When the film was in production, trade magazines listed this film's title as Frankenstein vs. the Giant Devilfish. Honda had stated that the reason why the giant octopus ending was initially requested was because the American co-producers were "astonished" by the giant octopus scene in King Kong vs. Godzilla and wanted a similar scene in this film. Honda also confirmed that various endings were shot, stating: "In fact Mr. Tsuburaya had shot five or six final scenes for this film. The infamous giant octopus is only one of these endings." Honda also expressed that the alternate ending was never intended to be released on the Japanese version, stating: "there was never any official plan to utilize the sequence; but an alternative print with that ending was accidentally aired on television surprising many Japanese fans because it was not the ending they had remembered from the original theatrical release."

==Release==
===Theatrical===
The film was released in Japan on August 8, 1965, two days after the 20th anniversary of the Hiroshima bombing. The film grossed ¥93 million during its Japanese theatrical run. The film was released theatrically in the United States as Frankenstein Conquers the World on July 8, 1966 by American International Pictures. This version was dubbed in English by Titan Productions and restored Adams' original English dialogue.

===Home media===
In June 2007, Tokyo Shock released Frankenstein vs. Baragon on a two-disc DVD, the first time the film was released on DVD in North America. This version includes the original Japanese theatrical version, the American version (running at 84 minutes), and the international version with the alternate giant octopus ending (running at 93 minutes). All three versions were presented in widescreen. The international version (titled Frankenstein vs. the Giant Devilfish) features an audio commentary by Sadamasa Arikawa, the film's special effects photographer. Disc two features two Japanese trailers, deleted scenes and a photo gallery, which was provided by Ed Godziszewski (editor of Japanese Giants and author of The Illustrated Encyclopedia of Godzilla). In November 2017, Toho released the film on Blu-ray in Japan. This release also includes an HD remaster of the international version.

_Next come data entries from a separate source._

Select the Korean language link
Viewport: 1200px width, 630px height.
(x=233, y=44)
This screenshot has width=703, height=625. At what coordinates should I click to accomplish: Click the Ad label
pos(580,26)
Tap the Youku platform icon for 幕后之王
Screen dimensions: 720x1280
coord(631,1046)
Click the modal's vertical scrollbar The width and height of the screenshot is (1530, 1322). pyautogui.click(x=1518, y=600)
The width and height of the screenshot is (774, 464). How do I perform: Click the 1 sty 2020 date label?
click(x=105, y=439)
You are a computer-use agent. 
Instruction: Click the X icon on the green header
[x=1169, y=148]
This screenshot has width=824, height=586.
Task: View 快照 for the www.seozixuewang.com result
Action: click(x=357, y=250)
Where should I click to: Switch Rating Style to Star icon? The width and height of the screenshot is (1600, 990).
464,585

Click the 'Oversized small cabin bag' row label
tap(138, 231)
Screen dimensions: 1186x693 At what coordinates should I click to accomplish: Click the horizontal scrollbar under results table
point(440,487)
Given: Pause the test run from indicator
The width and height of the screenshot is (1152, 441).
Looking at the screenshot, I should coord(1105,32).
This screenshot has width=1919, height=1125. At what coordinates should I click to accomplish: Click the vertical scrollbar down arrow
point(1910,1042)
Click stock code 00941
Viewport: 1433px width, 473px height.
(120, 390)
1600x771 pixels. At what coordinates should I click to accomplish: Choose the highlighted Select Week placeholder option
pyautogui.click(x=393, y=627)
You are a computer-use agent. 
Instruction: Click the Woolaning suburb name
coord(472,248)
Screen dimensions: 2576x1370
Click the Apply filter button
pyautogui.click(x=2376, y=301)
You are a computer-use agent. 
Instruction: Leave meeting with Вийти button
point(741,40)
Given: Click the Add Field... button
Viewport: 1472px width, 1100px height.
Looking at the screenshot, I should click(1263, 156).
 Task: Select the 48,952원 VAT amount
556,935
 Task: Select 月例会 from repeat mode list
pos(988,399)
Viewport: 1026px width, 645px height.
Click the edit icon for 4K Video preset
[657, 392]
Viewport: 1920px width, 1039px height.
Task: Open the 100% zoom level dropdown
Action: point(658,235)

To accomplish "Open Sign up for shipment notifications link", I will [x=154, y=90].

In September 2022, The Criterion Collection announced to have acquired the Japanese version to stream on their site the Criterion Channel.

== Sequel ==

The following year, Toho released a sequel titled The War of the Gargantuas, also co-produced with UPA. In the film, pieces of Frankenstein's cells mutate into two giant humanoid monsters: Sanda (the Brown Gargantua) and Gaira (the Green Gargantua). The former is a benevolent and peace-loving creature, while the latter is murderous and savage. Apart from a reference to a severed hand, UPA obscured all references to Frankenstein in the American version and the names of the monsters were changed to the Brown Gargantua and the Green Gargantua. Gaira and Sanda would later appear in two of Toho's tokusatsu series, Ike! Godman and Ike! Greenman, before remaining absent for over 40 years, with Gaira making his latest appearance in a 2008 Go! Godman special.